** Opening SOURCE TEXT block **

Ammonia has the potential to unlock hydrogen’s enormous potential in the future of lower carbon emissions and greater energy diversification. But how? Our Pallamonia project might give us some answers.
The Pallamonia research and development program was initiated in 2022, when Hydrogen Mem-Tech received a grant from The Research Council of Norway for a three-year innovation project for the industrial sector, with the renowned Norwegian research institute SINTEF as partner.
The Pallamonia project aims to explore how ammonia can fit into the process of hydrogen separation enabled by Hydrogen Mem-Tech’s patented separation technology which utilises palladium-based membranes, produced by a SINTEF patented method. Hence the project name: Palladium + ammonia = Pallamonia.
Why ammonia?
Ammonia (NH3) is a colourless gas with a pungent smell. It is a well-known staple of the nitrogen fertilizer industry.
It is also regarded as a promising hydrogen carrier, due to some interesting features: The gas is easily compressed and is liquid under relatively normal temperature and pressure. This makes it ideal for transport and storage. Unlocking ammonia’s potential as a gamechanger in the green transition requires a lot of research, and Hydrogen Mem-Tech is proud to do its fair share of it.
“We are still experimenting and testing. In our context, working with ammonia in connection to hydrogen separation, the results show that the separator is well suited for environments containing NH3”, says Hydrogen Mem-Tech’s CEO, Thomas Reinertsen.

** Closing SOURCE TEXT block **
** Opening ENTRIES SUPPLIED block **

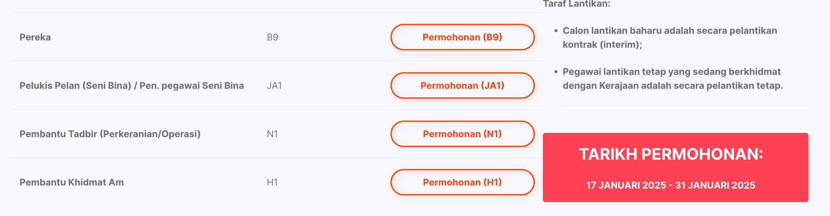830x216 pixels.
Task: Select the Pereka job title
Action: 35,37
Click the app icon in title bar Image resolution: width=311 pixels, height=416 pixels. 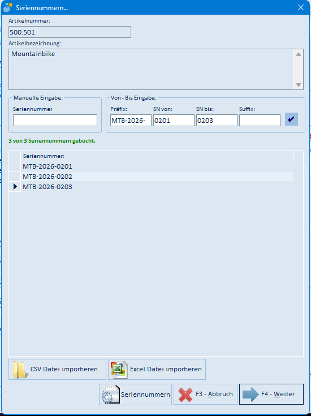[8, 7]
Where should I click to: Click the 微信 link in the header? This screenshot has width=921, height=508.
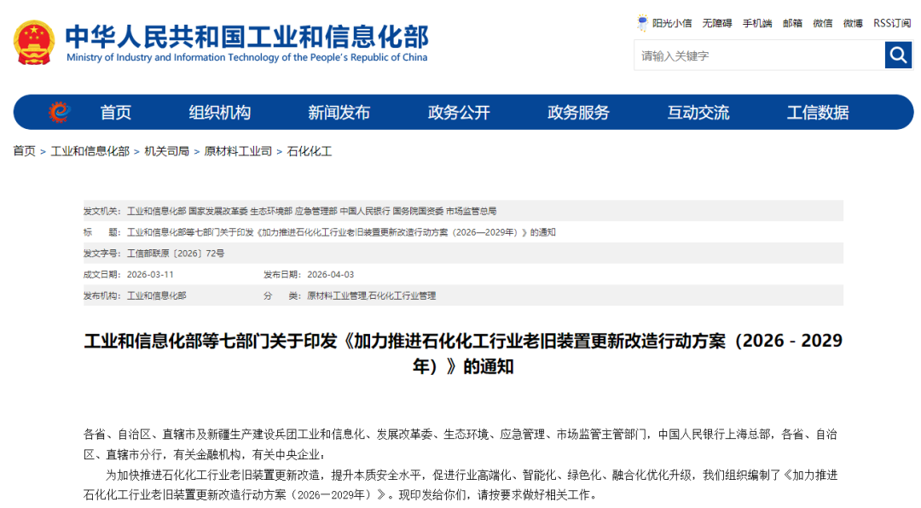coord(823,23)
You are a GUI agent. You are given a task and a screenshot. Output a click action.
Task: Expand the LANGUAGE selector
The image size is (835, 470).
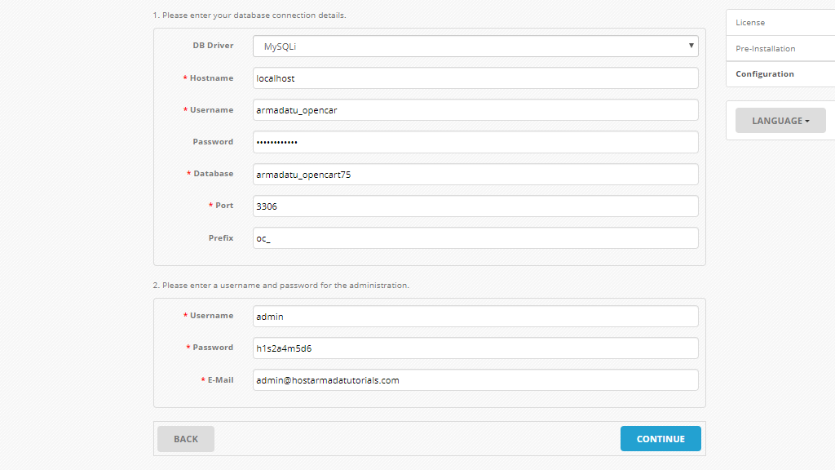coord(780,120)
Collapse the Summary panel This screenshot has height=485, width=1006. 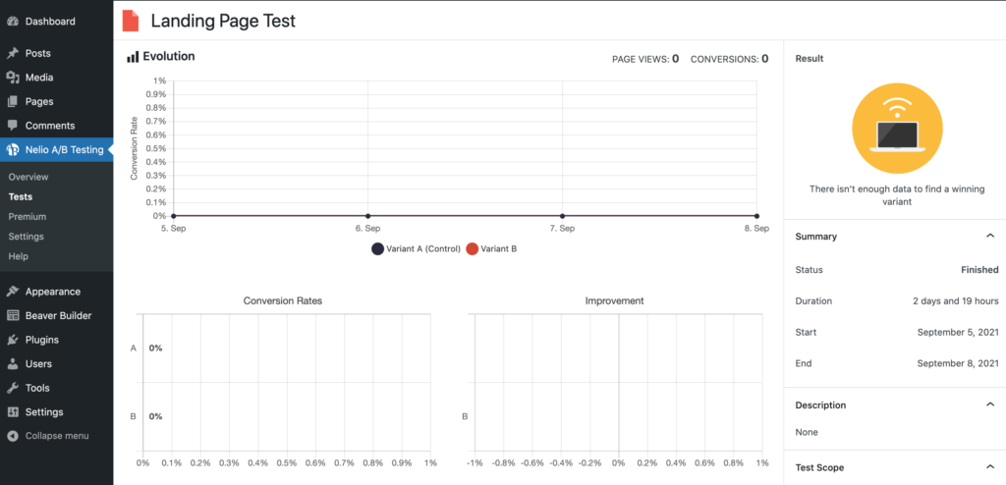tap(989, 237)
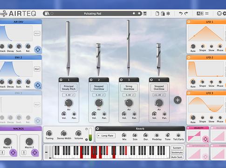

** Closing ENTRIES SUPPLIED block **

### [COMPLETE THE FOLLOWING]
1: According to the Pallamonia article, which body awarded Hydrogen Mem-Tech the grant for the project?
2: Rewrite the Pallamonia article between "The Pallamonia research" and "ammonia = Pallamonia.", inclusive, replacing each "project" with "initiative".
The listing plays no part in this work.

### [RESULTS OF THE EXERCISE]
1: The Research Council of Norway.

2:
The Pallamonia research and development program was initiated in 2022, when Hydrogen Mem-Tech received a grant from The Research Council of Norway for a three-year innovation initiative for the industrial sector, with the renowned Norwegian research institute SINTEF as partner.
The Pallamonia initiative aims to explore how ammonia can fit into the process of hydrogen separation enabled by Hydrogen Mem-Tech’s patented separation technology which utilises palladium-based membranes, produced by a SINTEF patented method. Hence the initiative name: Palladium + ammonia = Pallamonia.